É a mais antiga em tramitação no tribunal, com mais de 52 anos de idade. O primeiro relator, ministro Candido Motta Filho, aposentou-se em 1967 e morreu dez anos depois. Depois dele, outros oito ministros estiveram à frente do processo - que sempre passou de mão em mão ao longo das gerações e nunca foi decidido. Neste mês, a ação deve entrar na pauta de julgamentos do plenário. Peluso, o atual relator, recebeu o caso em 26 de junho de 2003. O voto está pronto.
Quando a ação foi proposta, o STF não ficava na Praça dos Três Poderes, em Brasília, e sim no número 241 da Avenida Rio Branco, no Rio de Janeiro. Com a mudança de endereço, em abril de 1960, a ação foi levada para a nova capital.

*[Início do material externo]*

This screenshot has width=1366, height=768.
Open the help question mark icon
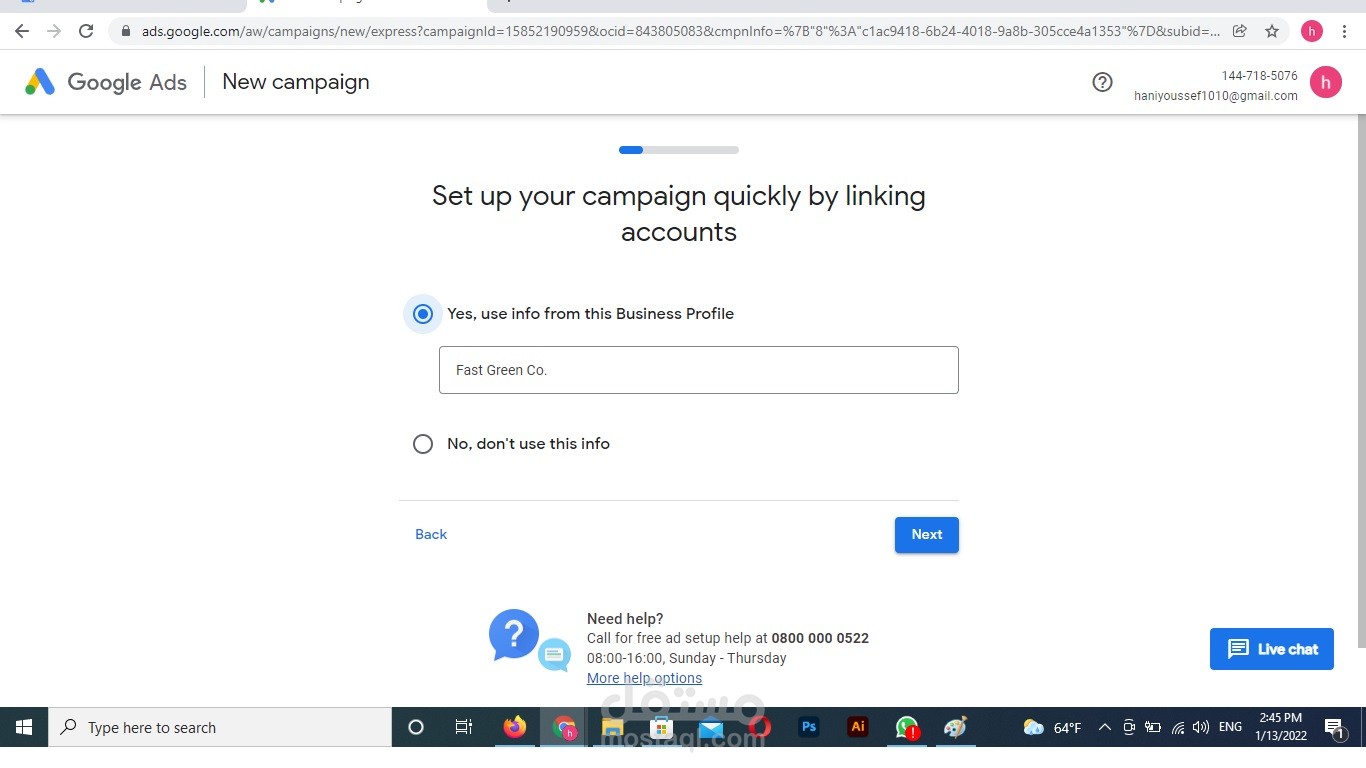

Os autos contabilizam 12 volumes e três apensos - ao todo, 2.449 páginas repletas de ácaro. As primeiras folhas estão amareladas e precisaram ser reconstituídas para não desintegrar. Outras páginas não resistiram ao tempo e ficam guardadas em sacos plásticos para não serem perdidas de vez. A grafia era outra, e o nome do país também: nas folhas timbradas, lê-se: República dos Estados Unidos do Brasil. Deu-se à causa o valor de Cr$ 100.000.